I met Digger 30 years ago in a plastics factory. We put in 12-hour shifts on adjacent injection moulding machines, which is a good way to get to know somebody, and we knocked about together after work, mainly in pubs, for a year or so, and then I went away and we lost contact. Six weeks ago he sent me an email. He’d recently taught himself computer skills and gone online and he’s getting in touch with all his old English buddies, he said. He was living in Kalgoorlie, Western Australia, working for a mining company. He takes geologists into the outback, sets up their camps and generally looks after them, and when they’ve finished examining the rocks, he conducts them safely back to civilisation. When you get them around a campfire with a beer in their hand, geologists can be very interesting people, he says. This is his first salaried job after a lifetime of tree surgery and tobacco picking.
He attached some photos to his email — another recently acquired skill. One showed him relaxing at home with a can of lager in a stubby holder and a baby kangaroo peering out from under his work shirt. His girlfriend, Rowena, rescues injured wildlife, he explained, which mainly means raising orphaned kangaroos. He and the joey looked the picture of absolute contentment.

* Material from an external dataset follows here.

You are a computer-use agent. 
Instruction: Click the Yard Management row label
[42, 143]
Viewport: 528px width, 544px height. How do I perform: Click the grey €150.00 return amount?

One of my aunts — recently deceased — was a so-called ten pounds settler. She lived at Albany in Western Australia, and every Christmas throughout my childhood she sent back pictorial calendars of local beauty spots. To my youthful eyes, Australia looked like another planet. One year, instead of a calendar, she sent a map of Australia printed on a linen tablecloth. My mother used it often and I always sat next to Kalgoorlie, whose apparent remoteness from anywhere else, and above all its peculiar sounding name, made me hope to go there one day.